TRY IT -
Word for word, reproduce all of the entries shown below.

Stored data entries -
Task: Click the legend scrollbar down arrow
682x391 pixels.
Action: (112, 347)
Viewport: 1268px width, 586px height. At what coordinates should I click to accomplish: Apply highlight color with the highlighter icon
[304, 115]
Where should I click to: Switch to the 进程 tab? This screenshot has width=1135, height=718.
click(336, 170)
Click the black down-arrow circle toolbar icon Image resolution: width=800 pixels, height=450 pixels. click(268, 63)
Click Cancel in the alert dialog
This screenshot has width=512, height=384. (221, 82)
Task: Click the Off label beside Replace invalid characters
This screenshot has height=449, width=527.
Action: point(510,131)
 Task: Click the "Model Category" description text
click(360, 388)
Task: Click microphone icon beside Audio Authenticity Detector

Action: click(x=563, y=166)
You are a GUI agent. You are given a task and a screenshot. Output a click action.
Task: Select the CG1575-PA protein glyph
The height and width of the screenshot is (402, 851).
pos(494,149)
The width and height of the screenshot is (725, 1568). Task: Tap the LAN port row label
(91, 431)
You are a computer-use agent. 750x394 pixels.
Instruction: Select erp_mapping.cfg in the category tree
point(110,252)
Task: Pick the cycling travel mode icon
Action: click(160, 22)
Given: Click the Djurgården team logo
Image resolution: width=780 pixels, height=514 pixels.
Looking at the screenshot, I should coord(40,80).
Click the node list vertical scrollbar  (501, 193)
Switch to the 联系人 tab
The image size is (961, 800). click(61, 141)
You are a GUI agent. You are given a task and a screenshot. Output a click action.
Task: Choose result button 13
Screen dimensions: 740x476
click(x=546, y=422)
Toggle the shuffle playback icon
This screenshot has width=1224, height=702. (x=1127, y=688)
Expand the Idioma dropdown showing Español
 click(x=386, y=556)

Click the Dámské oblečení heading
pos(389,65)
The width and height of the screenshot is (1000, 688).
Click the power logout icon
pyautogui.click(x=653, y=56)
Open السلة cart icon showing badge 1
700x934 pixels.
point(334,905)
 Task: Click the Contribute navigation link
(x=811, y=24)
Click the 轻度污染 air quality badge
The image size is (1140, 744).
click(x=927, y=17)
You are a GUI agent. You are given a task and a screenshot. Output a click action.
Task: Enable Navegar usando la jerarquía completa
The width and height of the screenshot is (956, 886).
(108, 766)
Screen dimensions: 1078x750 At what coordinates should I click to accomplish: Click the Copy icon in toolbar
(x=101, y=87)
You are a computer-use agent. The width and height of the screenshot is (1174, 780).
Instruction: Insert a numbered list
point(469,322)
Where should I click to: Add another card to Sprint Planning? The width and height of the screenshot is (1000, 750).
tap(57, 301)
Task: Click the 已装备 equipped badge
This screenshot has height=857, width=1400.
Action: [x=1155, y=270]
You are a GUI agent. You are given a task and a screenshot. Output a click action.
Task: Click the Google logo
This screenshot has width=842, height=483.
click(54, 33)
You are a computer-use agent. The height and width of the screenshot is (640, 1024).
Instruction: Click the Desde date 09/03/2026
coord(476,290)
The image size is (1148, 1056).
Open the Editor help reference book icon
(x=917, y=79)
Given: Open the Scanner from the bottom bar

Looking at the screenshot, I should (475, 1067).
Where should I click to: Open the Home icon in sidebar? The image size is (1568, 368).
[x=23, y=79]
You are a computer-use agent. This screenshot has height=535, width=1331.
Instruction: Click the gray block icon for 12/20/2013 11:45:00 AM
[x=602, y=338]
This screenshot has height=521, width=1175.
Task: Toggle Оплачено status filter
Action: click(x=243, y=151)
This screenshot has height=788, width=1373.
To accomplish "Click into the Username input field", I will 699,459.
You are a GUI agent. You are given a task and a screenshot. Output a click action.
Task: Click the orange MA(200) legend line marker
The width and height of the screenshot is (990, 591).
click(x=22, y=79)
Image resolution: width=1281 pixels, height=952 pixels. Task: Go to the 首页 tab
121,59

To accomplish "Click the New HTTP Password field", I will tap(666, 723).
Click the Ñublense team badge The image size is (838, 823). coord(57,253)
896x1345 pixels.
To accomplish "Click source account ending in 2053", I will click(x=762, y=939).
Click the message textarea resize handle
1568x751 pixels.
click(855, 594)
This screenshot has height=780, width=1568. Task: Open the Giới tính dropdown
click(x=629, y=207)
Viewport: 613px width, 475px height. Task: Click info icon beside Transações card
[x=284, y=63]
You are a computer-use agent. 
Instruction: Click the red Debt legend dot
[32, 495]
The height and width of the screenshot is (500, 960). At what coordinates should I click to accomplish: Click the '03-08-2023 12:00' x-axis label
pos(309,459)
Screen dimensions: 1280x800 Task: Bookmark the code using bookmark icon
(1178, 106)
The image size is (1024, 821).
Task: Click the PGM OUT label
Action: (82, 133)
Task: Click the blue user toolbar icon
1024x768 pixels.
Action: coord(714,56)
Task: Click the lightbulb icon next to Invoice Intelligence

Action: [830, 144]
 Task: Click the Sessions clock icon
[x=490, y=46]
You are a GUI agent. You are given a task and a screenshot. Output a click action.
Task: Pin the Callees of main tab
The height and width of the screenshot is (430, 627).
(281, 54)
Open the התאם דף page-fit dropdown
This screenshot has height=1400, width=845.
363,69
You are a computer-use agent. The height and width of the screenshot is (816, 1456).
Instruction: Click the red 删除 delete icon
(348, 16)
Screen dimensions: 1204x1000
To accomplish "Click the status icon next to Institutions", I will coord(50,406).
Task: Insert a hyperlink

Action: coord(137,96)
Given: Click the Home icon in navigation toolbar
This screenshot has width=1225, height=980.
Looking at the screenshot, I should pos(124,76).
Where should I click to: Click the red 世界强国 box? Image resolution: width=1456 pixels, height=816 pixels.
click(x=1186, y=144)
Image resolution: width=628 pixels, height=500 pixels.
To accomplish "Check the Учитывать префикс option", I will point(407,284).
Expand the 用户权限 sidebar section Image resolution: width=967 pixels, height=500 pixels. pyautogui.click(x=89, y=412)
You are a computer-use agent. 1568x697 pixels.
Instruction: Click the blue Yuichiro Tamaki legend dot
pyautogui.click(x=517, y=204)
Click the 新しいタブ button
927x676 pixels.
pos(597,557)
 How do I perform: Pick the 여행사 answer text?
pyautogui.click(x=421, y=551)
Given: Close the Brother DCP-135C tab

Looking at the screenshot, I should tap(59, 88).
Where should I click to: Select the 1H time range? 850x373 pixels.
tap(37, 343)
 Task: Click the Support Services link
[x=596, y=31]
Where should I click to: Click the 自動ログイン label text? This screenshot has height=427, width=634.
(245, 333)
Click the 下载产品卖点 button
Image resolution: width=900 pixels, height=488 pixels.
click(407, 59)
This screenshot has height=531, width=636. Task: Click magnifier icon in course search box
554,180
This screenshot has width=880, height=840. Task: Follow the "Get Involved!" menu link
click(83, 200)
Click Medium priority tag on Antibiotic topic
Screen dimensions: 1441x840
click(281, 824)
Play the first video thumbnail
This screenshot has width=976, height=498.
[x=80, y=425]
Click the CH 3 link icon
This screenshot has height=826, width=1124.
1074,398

RESPONSE FOR THIS EXERCISE -
Task: Click the legend scrollbar down arrow
682x391 pixels.
Action: (112, 347)
Viewport: 1268px width, 586px height. At what coordinates should I click to accomplish: Apply highlight color with the highlighter icon
[304, 115]
Where should I click to: Switch to the 进程 tab? This screenshot has width=1135, height=718.
click(336, 170)
Click the black down-arrow circle toolbar icon Image resolution: width=800 pixels, height=450 pixels. click(268, 63)
Click Cancel in the alert dialog
This screenshot has width=512, height=384. (221, 82)
Task: Click the Off label beside Replace invalid characters
This screenshot has height=449, width=527.
Action: point(510,131)
 Task: Click the "Model Category" description text
click(360, 388)
Task: Click microphone icon beside Audio Authenticity Detector

Action: click(x=563, y=166)
You are a GUI agent. You are given a task and a screenshot. Output a click action.
Task: Select the CG1575-PA protein glyph
The height and width of the screenshot is (402, 851).
pos(494,149)
The width and height of the screenshot is (725, 1568). Task: Tap the LAN port row label
(91, 431)
You are a computer-use agent. 750x394 pixels.
Instruction: Select erp_mapping.cfg in the category tree
point(110,252)
Task: Pick the cycling travel mode icon
Action: click(160, 22)
Given: Click the Djurgården team logo
Image resolution: width=780 pixels, height=514 pixels.
Looking at the screenshot, I should coord(40,80).
Click the node list vertical scrollbar  (501, 193)
Switch to the 联系人 tab
The image size is (961, 800). click(61, 141)
You are a GUI agent. You are given a task and a screenshot. Output a click action.
Task: Choose result button 13
Screen dimensions: 740x476
click(x=546, y=422)
Toggle the shuffle playback icon
This screenshot has width=1224, height=702. (x=1127, y=688)
Expand the Idioma dropdown showing Español
 click(x=386, y=556)

Click the Dámské oblečení heading
pos(389,65)
The width and height of the screenshot is (1000, 688).
Click the power logout icon
pyautogui.click(x=653, y=56)
Open السلة cart icon showing badge 1
700x934 pixels.
point(334,905)
 Task: Click the Contribute navigation link
(x=811, y=24)
Click the 轻度污染 air quality badge
The image size is (1140, 744).
click(x=927, y=17)
You are a GUI agent. You are given a task and a screenshot. Output a click action.
Task: Enable Navegar usando la jerarquía completa
The width and height of the screenshot is (956, 886).
(108, 766)
Screen dimensions: 1078x750 At what coordinates should I click to accomplish: Click the Copy icon in toolbar
(x=101, y=87)
You are a computer-use agent. The width and height of the screenshot is (1174, 780).
Instruction: Insert a numbered list
point(469,322)
Where should I click to: Add another card to Sprint Planning? The width and height of the screenshot is (1000, 750).
tap(57, 301)
Task: Click the 已装备 equipped badge
This screenshot has height=857, width=1400.
Action: [x=1155, y=270]
You are a GUI agent. You are given a task and a screenshot. Output a click action.
Task: Click the Google logo
This screenshot has width=842, height=483.
click(54, 33)
You are a computer-use agent. The height and width of the screenshot is (640, 1024).
Instruction: Click the Desde date 09/03/2026
coord(476,290)
The image size is (1148, 1056).
Open the Editor help reference book icon
(x=917, y=79)
Given: Open the Scanner from the bottom bar

Looking at the screenshot, I should (475, 1067).
Where should I click to: Open the Home icon in sidebar? The image size is (1568, 368).
[x=23, y=79]
You are a computer-use agent. This screenshot has height=535, width=1331.
Instruction: Click the gray block icon for 12/20/2013 11:45:00 AM
[x=602, y=338]
This screenshot has height=521, width=1175.
Task: Toggle Оплачено status filter
Action: click(x=243, y=151)
This screenshot has height=788, width=1373.
To accomplish "Click into the Username input field", I will 699,459.
You are a GUI agent. You are given a task and a screenshot. Output a click action.
Task: Click the orange MA(200) legend line marker
The width and height of the screenshot is (990, 591).
click(x=22, y=79)
Image resolution: width=1281 pixels, height=952 pixels. Task: Go to the 首页 tab
121,59

To accomplish "Click the New HTTP Password field", I will tap(666, 723).
Click the Ñublense team badge The image size is (838, 823). coord(57,253)
896x1345 pixels.
To accomplish "Click source account ending in 2053", I will click(x=762, y=939).
Click the message textarea resize handle
1568x751 pixels.
click(855, 594)
This screenshot has height=780, width=1568. Task: Open the Giới tính dropdown
click(x=629, y=207)
Viewport: 613px width, 475px height. Task: Click info icon beside Transações card
[x=284, y=63]
You are a computer-use agent. 
Instruction: Click the red Debt legend dot
[32, 495]
The height and width of the screenshot is (500, 960). At what coordinates should I click to accomplish: Click the '03-08-2023 12:00' x-axis label
pos(309,459)
Screen dimensions: 1280x800 Task: Bookmark the code using bookmark icon
(1178, 106)
The image size is (1024, 821).
Task: Click the PGM OUT label
Action: (82, 133)
Task: Click the blue user toolbar icon
1024x768 pixels.
Action: coord(714,56)
Task: Click the lightbulb icon next to Invoice Intelligence

Action: [830, 144]
 Task: Click the Sessions clock icon
[x=490, y=46]
You are a GUI agent. You are given a task and a screenshot. Output a click action.
Task: Pin the Callees of main tab
The height and width of the screenshot is (430, 627).
(281, 54)
Open the התאם דף page-fit dropdown
This screenshot has height=1400, width=845.
363,69
You are a computer-use agent. The height and width of the screenshot is (816, 1456).
Instruction: Click the red 删除 delete icon
(348, 16)
Screen dimensions: 1204x1000
To accomplish "Click the status icon next to Institutions", I will coord(50,406).
Task: Insert a hyperlink

Action: coord(137,96)
Given: Click the Home icon in navigation toolbar
This screenshot has width=1225, height=980.
Looking at the screenshot, I should pos(124,76).
Where should I click to: Click the red 世界强国 box? Image resolution: width=1456 pixels, height=816 pixels.
click(x=1186, y=144)
Image resolution: width=628 pixels, height=500 pixels.
To accomplish "Check the Учитывать префикс option", I will point(407,284).
Expand the 用户权限 sidebar section Image resolution: width=967 pixels, height=500 pixels. pyautogui.click(x=89, y=412)
You are a computer-use agent. 1568x697 pixels.
Instruction: Click the blue Yuichiro Tamaki legend dot
pyautogui.click(x=517, y=204)
Click the 新しいタブ button
927x676 pixels.
pos(597,557)
 How do I perform: Pick the 여행사 answer text?
pyautogui.click(x=421, y=551)
Given: Close the Brother DCP-135C tab

Looking at the screenshot, I should tap(59, 88).
Where should I click to: Select the 1H time range? 850x373 pixels.
tap(37, 343)
 Task: Click the Support Services link
[x=596, y=31]
Where should I click to: Click the 自動ログイン label text? This screenshot has height=427, width=634.
(245, 333)
Click the 下载产品卖点 button
Image resolution: width=900 pixels, height=488 pixels.
click(407, 59)
This screenshot has height=531, width=636. Task: Click magnifier icon in course search box
554,180
This screenshot has width=880, height=840. Task: Follow the "Get Involved!" menu link
click(83, 200)
Click Medium priority tag on Antibiotic topic
Screen dimensions: 1441x840
click(281, 824)
Play the first video thumbnail
This screenshot has width=976, height=498.
[x=80, y=425]
Click the CH 3 link icon
This screenshot has height=826, width=1124.
1074,398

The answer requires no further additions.